In the early eighties, when hip hop was peopled by flashy funksters in high suede boots and gloves glittering all the way to the elbow, rapping to the beats of live bands, Run DMC preferred to play it raw. Just Jam Master Jay with his turntable, some hardcore rhyming from rappers Run and DMC, the three of them simply all in black, leather jackets, sneakers, and fedoras. They weren't trying to look like George Clinton or Bootsy Collins. They rapped about reality, about the streets, and looked the same as the stories they told.
And it worked. Run DMC made every commercial breakthrough for rap music: they were the first to get a gold and platinum album, the first to be nominated for a Grammy, and the first to be featured on MTV. They also created the genre's most sustainable subgenre, rock rap, paving the way for such rockers as Limp Bizkit, the Beastie Boys and Linkin Park. No wonder they've warranted not one but two greatest hits collections.
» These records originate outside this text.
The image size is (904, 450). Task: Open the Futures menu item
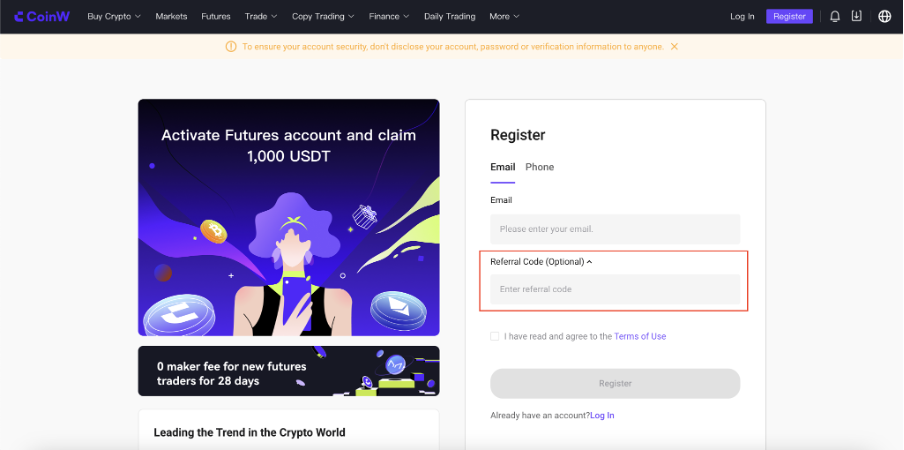point(216,16)
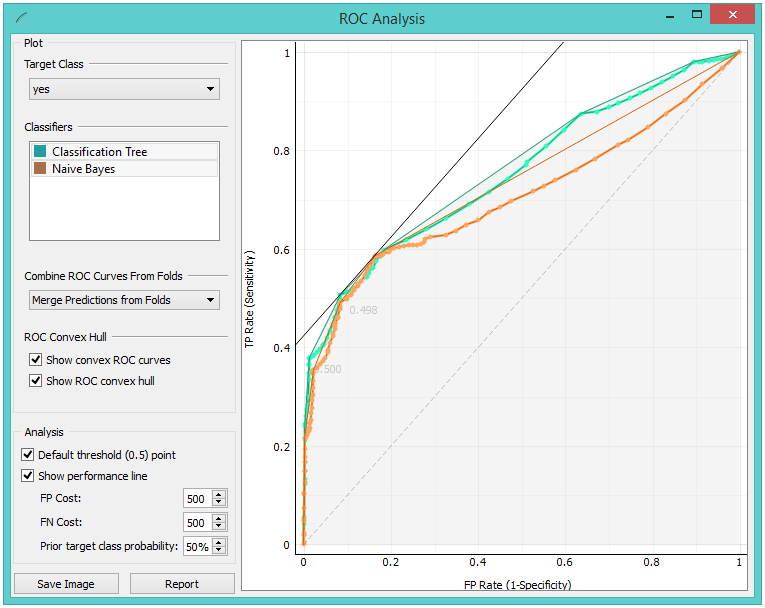The width and height of the screenshot is (765, 608).
Task: Click the Report button
Action: coord(182,584)
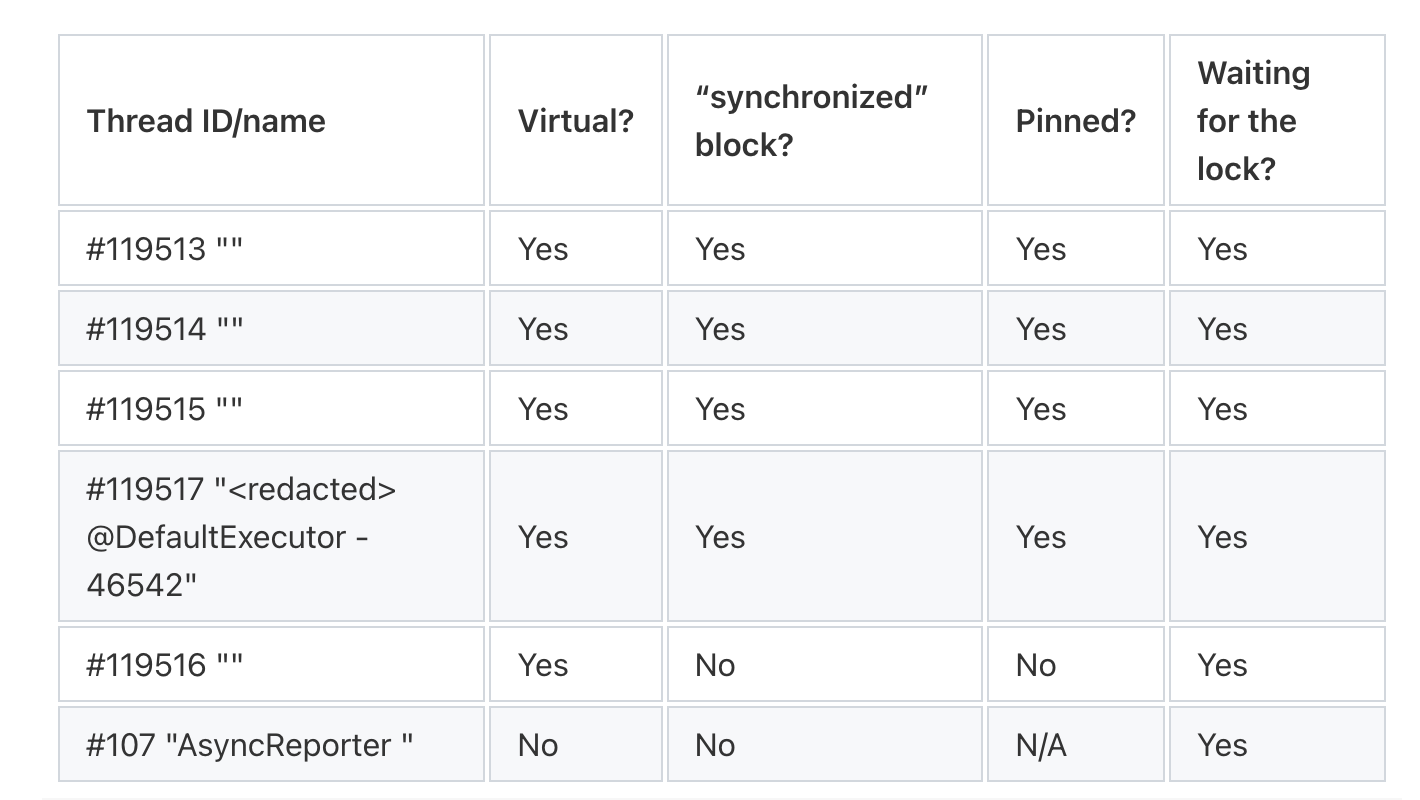
Task: Click the Waiting "Yes" cell for #107
Action: coord(1277,744)
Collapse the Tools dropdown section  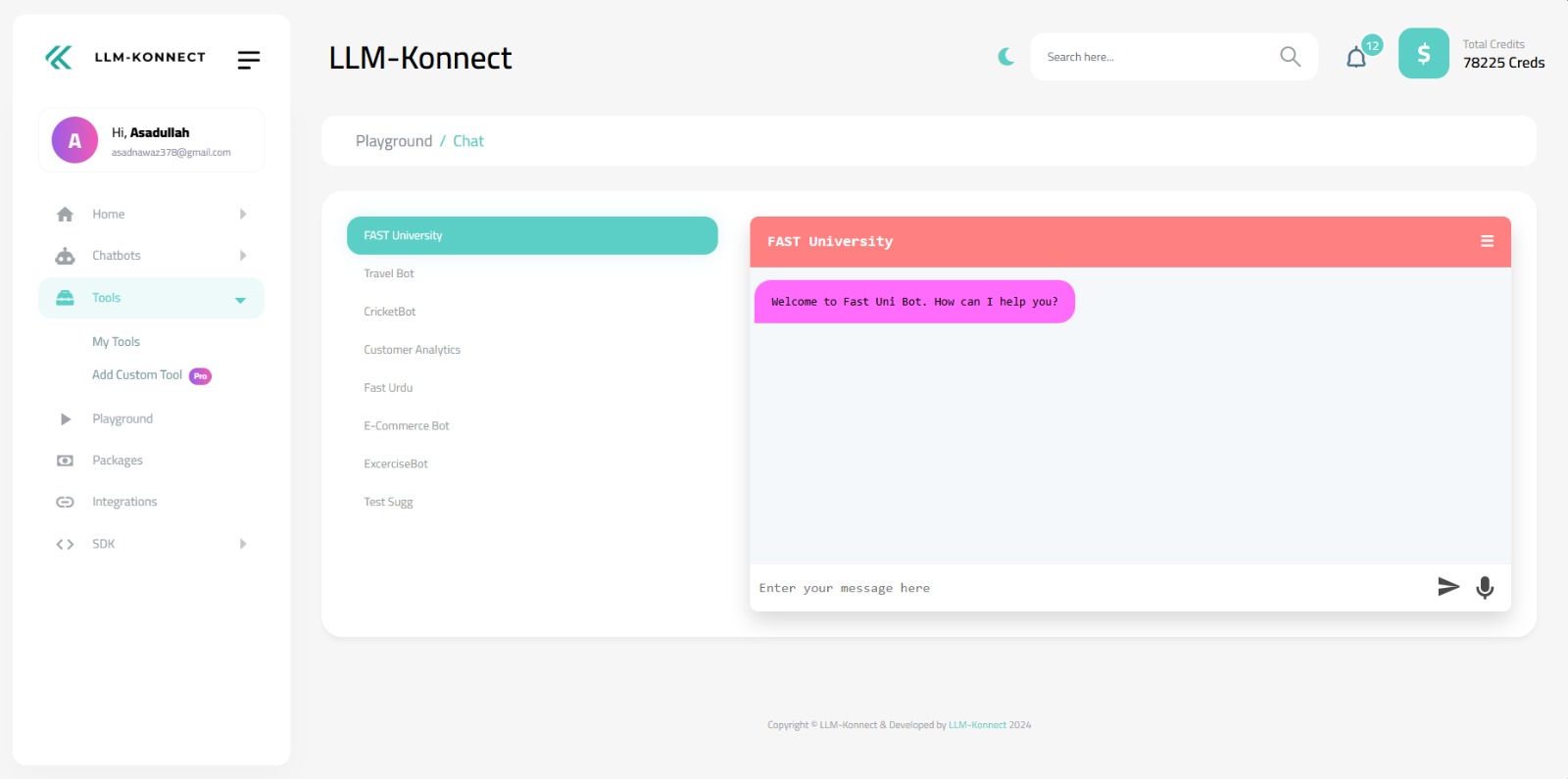(x=240, y=300)
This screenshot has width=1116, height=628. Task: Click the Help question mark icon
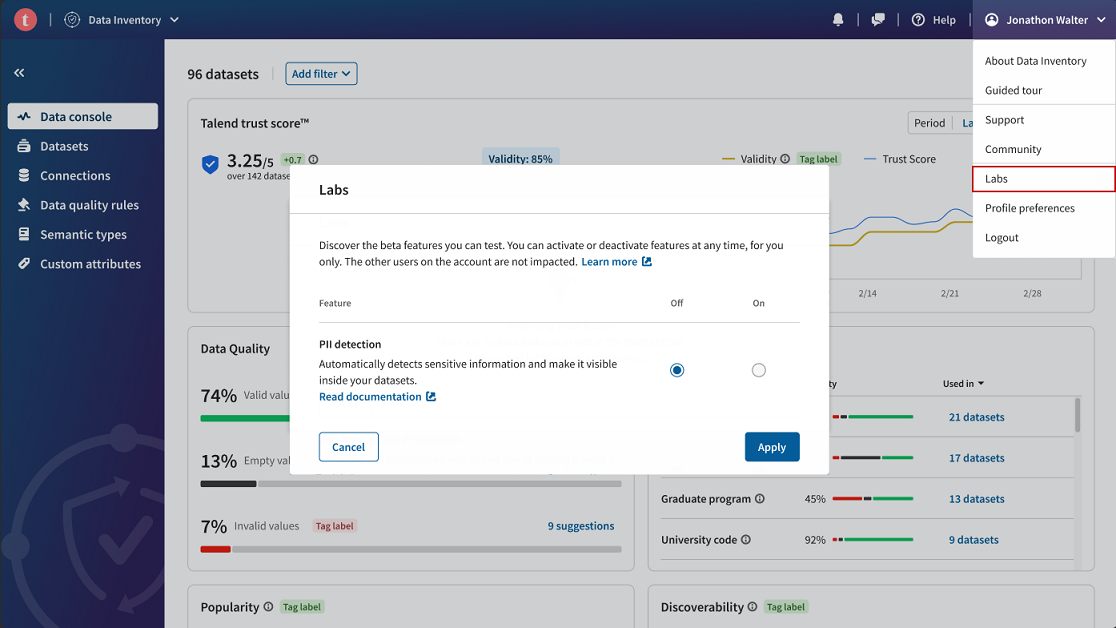tap(918, 20)
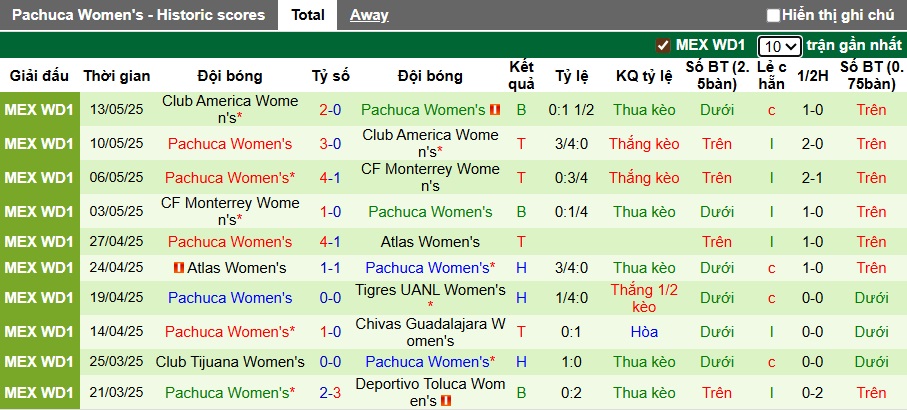Click the 2-3 score on 21/03/25
Screen dimensions: 907x410
click(x=330, y=392)
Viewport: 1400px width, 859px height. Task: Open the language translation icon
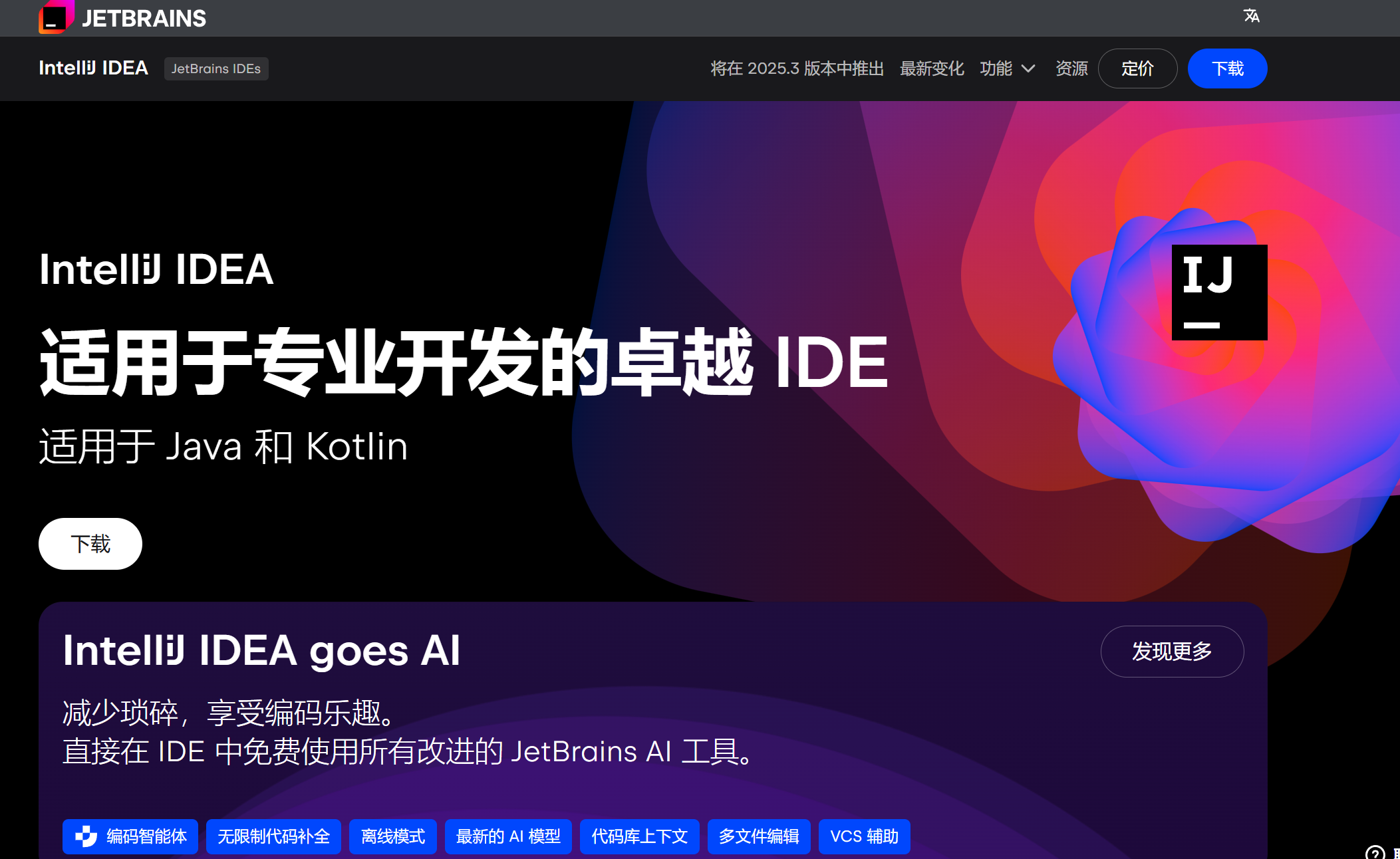pos(1251,15)
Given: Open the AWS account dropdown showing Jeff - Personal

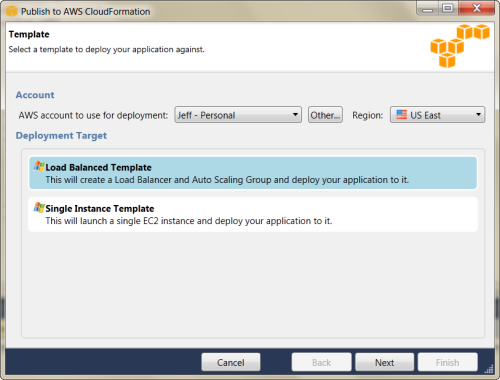Looking at the screenshot, I should 238,115.
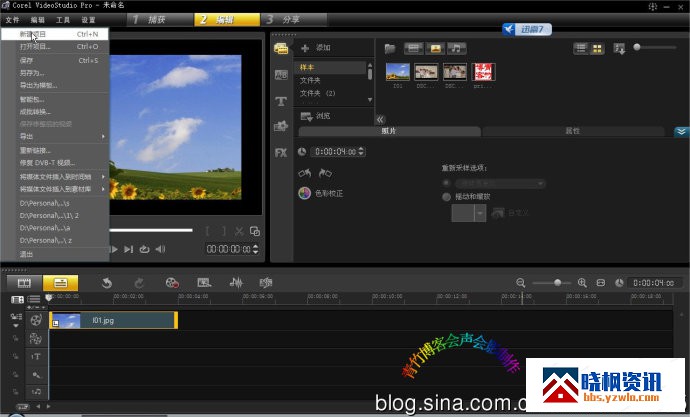Open the pan and zoom preset dropdown
Screen dimensions: 690x417
click(480, 213)
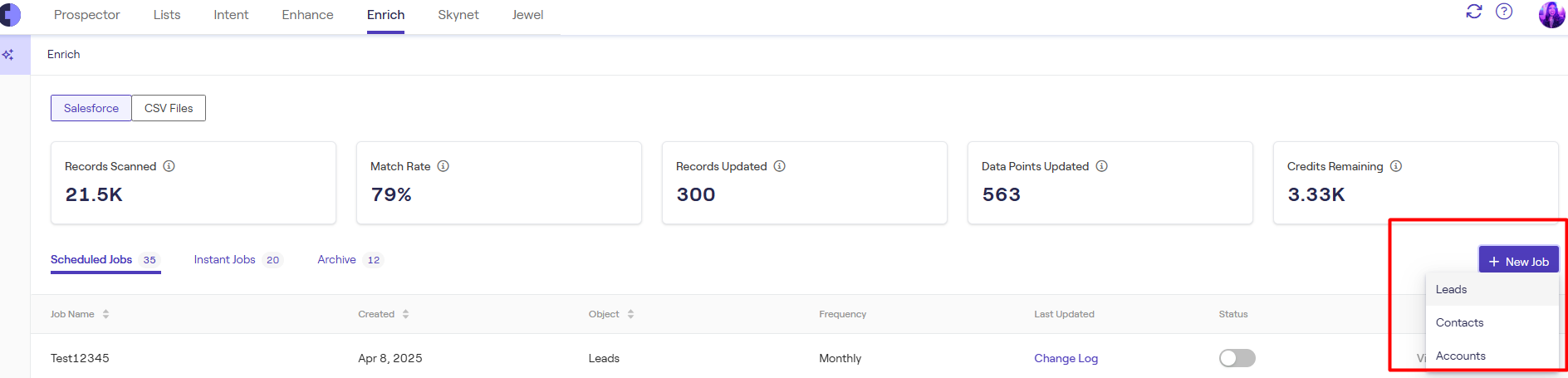Click Match Rate info icon
This screenshot has height=378, width=1568.
(443, 166)
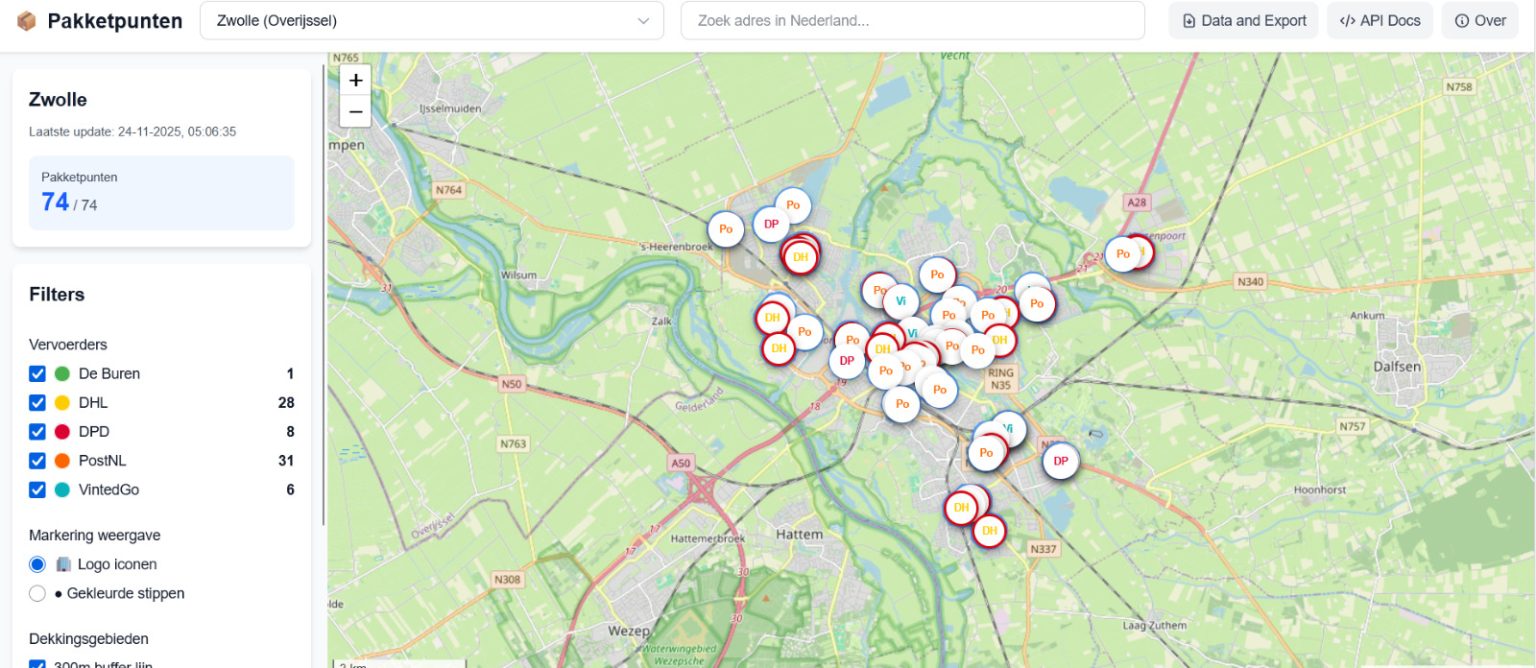This screenshot has height=668, width=1536.
Task: Click the Data and Export button
Action: pos(1242,19)
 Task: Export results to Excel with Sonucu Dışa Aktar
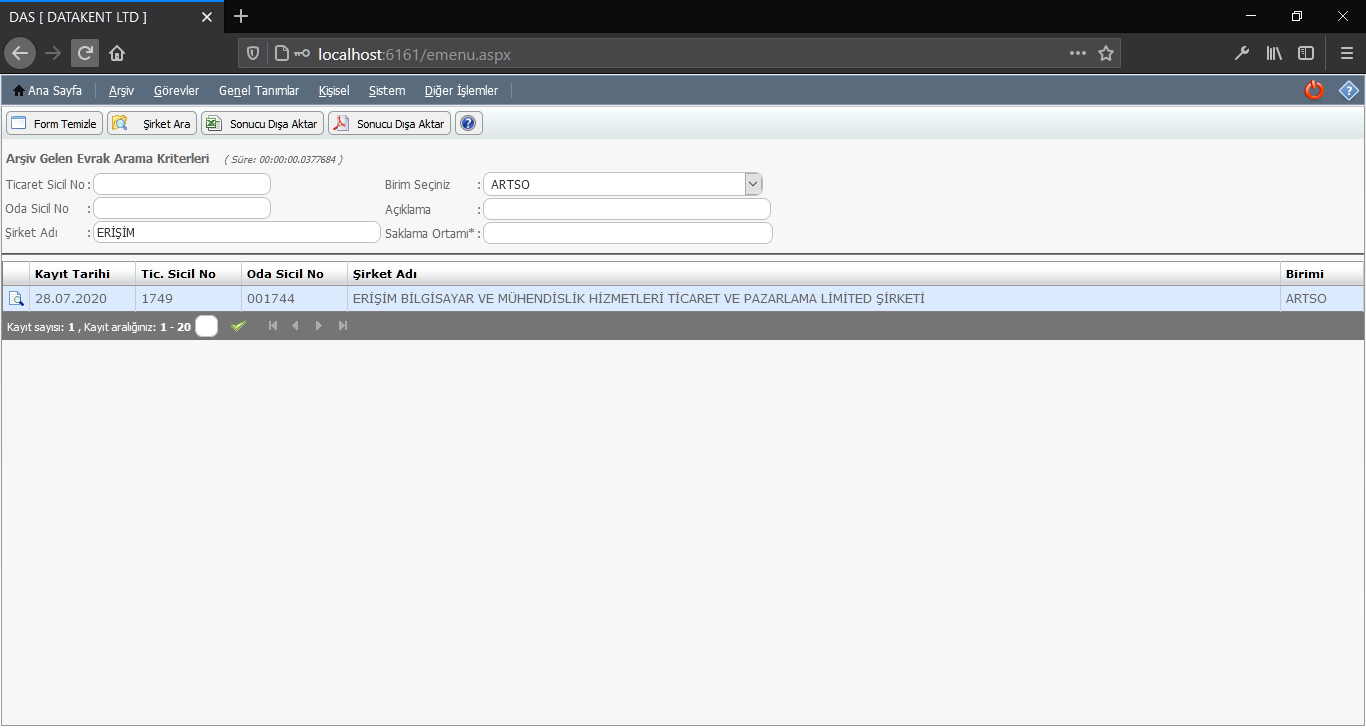click(262, 124)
In nineteen tracks this focuses on the pivotal material between 1983 and 1988, scorchers such as 'Walk This Way' (that resurrected the careers of ageing rockers Aerosmith in 1986), 'My Adidas', 'King of Rock', 'Sucker MC's', 'Peter Piper' and 'Rock Box'. And, unlike the consummate Run DMC collection, 'Together Forever: Greatest Hits 1983-1991', this brings us up to date with some newer, though less weighty material, such as 'Down With The King' and the Jason Nevins remix of 'It's Like That' (a 1998 UK number one). Perhaps in another effort to boost their profile, following their ill-fated comeback a couple of years back, we're also given the sadly dispensable dance remix by Jacknife Lee 'It's Tricky 2003', which, frankly, is nothing more than a mustard burp to the original.
But this is most surely a must-have for the serious hip hop fan, a top-notch selection of tunes, a legend of a band, and also, something of a goodbye. With Jam Master Jay behind us, and the failed comeback, and Run and DMC's tendency now to appear only in other people's videos, this does seem to mark the end of a career for the guys that made rap change the world. And oh, but what a career that was.